Task objective: Scan the data below and state the number of lines that include the word "will", adding no comment.

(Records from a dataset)
--- START ---

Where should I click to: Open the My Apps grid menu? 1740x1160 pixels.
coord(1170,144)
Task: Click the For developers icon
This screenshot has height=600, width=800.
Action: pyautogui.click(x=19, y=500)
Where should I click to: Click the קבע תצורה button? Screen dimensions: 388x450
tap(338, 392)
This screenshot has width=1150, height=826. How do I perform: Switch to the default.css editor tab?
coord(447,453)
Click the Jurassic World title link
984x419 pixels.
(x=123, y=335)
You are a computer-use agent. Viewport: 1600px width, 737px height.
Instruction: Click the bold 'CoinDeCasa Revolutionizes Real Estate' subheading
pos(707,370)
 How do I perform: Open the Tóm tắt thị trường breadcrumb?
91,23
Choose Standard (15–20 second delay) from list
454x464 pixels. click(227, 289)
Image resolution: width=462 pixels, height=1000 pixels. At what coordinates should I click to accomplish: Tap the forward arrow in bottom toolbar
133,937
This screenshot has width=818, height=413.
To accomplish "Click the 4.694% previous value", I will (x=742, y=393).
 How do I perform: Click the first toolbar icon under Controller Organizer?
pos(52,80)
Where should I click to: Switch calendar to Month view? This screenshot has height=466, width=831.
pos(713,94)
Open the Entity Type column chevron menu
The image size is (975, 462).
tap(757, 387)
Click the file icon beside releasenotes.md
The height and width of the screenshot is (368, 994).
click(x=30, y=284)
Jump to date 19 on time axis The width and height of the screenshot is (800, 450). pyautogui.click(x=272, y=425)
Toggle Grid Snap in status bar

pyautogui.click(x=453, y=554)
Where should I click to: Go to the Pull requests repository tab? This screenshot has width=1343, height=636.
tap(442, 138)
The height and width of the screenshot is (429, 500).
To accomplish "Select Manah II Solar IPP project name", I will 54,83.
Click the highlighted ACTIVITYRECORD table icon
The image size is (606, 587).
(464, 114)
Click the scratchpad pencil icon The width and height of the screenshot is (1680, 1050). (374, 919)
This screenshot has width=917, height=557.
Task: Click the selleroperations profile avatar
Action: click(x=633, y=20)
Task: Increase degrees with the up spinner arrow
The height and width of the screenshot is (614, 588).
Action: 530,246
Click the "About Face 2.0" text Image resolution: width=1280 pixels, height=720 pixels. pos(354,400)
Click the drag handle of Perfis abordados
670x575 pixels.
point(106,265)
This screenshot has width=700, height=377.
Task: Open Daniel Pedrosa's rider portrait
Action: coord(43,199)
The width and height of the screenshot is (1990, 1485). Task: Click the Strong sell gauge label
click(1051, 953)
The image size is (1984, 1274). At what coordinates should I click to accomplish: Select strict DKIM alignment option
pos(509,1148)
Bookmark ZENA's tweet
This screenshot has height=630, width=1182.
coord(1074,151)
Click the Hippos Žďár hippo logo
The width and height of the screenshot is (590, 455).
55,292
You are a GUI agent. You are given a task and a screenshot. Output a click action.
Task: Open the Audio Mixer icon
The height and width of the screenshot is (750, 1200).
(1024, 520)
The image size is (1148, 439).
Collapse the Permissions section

--- END ---

Completed task: 2